**Records supplied:**
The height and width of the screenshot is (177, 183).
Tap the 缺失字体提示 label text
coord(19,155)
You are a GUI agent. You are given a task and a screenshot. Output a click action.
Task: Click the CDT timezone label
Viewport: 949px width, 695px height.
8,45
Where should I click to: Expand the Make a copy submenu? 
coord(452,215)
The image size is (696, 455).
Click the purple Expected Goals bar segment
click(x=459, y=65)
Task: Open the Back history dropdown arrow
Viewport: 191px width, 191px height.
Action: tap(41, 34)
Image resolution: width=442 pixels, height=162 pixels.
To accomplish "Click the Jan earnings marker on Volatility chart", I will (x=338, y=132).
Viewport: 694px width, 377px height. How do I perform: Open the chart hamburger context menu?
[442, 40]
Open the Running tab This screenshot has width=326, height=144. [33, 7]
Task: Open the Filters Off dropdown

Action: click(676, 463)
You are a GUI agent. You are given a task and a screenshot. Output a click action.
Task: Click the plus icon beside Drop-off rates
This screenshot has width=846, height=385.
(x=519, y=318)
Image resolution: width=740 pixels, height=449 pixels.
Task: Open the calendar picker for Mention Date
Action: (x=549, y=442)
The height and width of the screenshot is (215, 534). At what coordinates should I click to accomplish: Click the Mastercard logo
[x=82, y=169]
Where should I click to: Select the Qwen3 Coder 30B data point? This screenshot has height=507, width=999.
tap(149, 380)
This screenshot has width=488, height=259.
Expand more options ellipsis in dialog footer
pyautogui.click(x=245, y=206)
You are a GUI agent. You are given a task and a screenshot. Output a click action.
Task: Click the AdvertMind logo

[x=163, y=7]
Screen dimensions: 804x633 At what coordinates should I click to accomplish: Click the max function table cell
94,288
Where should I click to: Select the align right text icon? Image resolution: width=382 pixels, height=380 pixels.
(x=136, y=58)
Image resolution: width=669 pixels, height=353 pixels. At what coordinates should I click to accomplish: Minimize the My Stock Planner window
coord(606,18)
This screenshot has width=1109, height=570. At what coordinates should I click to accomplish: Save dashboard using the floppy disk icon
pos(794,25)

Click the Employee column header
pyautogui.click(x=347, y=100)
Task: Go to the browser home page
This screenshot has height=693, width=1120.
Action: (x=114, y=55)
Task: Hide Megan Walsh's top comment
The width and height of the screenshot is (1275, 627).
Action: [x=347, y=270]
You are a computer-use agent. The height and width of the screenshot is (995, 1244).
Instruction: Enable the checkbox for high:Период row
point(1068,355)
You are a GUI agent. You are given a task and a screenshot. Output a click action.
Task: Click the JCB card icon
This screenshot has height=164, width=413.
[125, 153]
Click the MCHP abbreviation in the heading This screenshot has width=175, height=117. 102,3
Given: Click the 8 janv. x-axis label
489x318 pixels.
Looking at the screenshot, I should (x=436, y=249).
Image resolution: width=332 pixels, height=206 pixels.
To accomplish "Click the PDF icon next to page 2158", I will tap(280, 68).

**Task description:** An exact copy of the entries from the line containing "This screenshot has height=164, width=413." through the last line is the expected answer.

**Answer space:**
This screenshot has height=164, width=413.
[125, 153]
Click the MCHP abbreviation in the heading This screenshot has width=175, height=117. 102,3
Given: Click the 8 janv. x-axis label
489x318 pixels.
Looking at the screenshot, I should (x=436, y=249).
Image resolution: width=332 pixels, height=206 pixels.
To accomplish "Click the PDF icon next to page 2158", I will tap(280, 68).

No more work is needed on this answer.